== EXERCISE DESCRIPTION ==
Down to the final line, write out the material beneath exactly, without pictures.

== RECORD EXCERPTS ==
============================================================

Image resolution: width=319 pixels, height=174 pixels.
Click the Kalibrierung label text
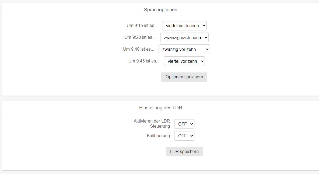click(158, 136)
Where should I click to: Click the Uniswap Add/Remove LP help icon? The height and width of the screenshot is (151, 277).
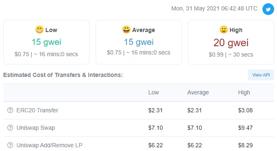coord(10,145)
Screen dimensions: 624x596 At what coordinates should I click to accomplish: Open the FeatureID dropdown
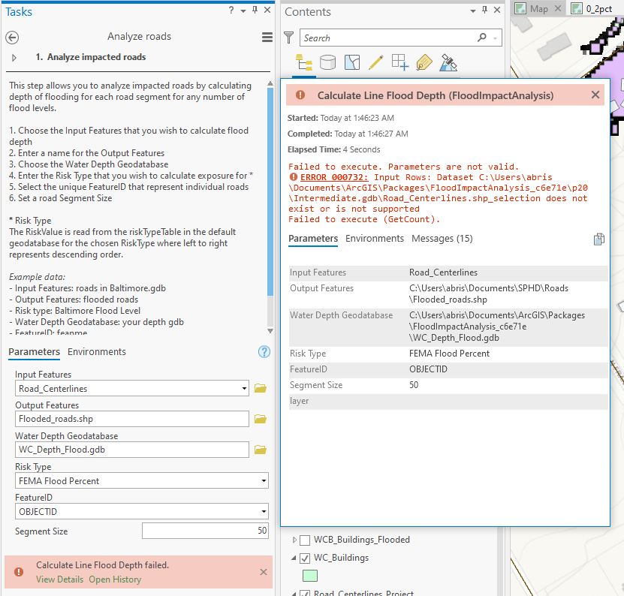(x=264, y=510)
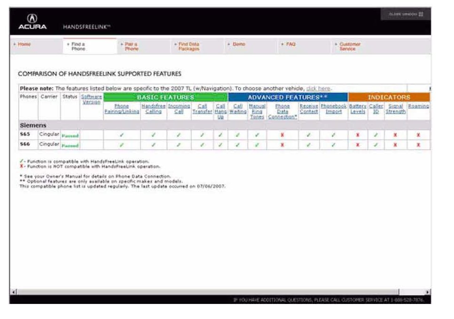Screen dimensions: 454x319
Task: Click the Call Transfer header link
Action: pos(202,109)
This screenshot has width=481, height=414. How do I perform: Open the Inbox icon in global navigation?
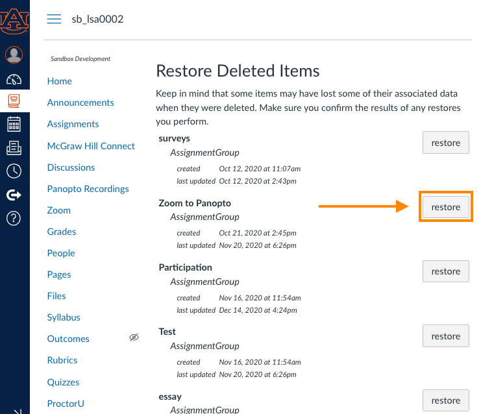[14, 148]
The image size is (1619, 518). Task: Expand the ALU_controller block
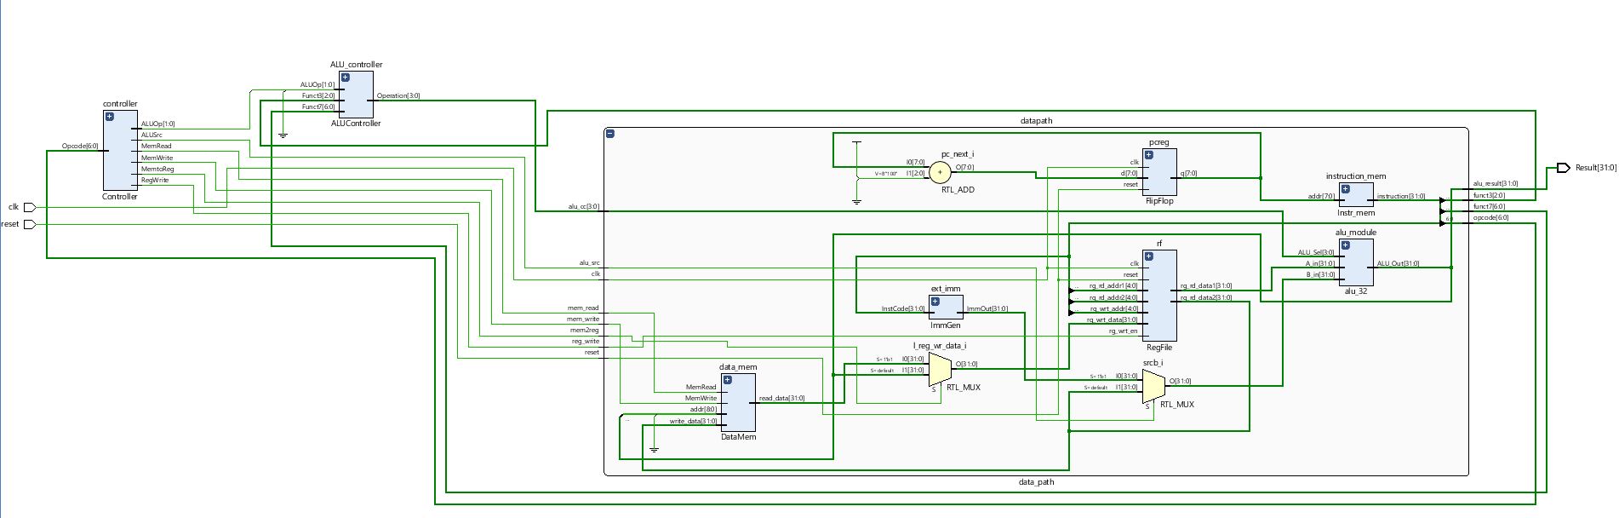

============================================================

== SOLUTION ==
Image resolution: width=319 pixels, height=174 pixels.
Click the Kalibrierung label text
click(158, 136)
Where should I click to: Click the Uniswap Add/Remove LP help icon? The height and width of the screenshot is (151, 277).
coord(10,145)
Screen dimensions: 624x596 At what coordinates should I click to accomplish: Open the FeatureID dropdown
(x=264, y=510)
Screen dimensions: 454x319
Task: Click the Call Transfer header link
Action: pos(202,109)
This screenshot has width=481, height=414. How do I perform: Open the Inbox icon in global navigation?
[14, 148]
The image size is (1619, 518). Task: Expand the ALU_controller block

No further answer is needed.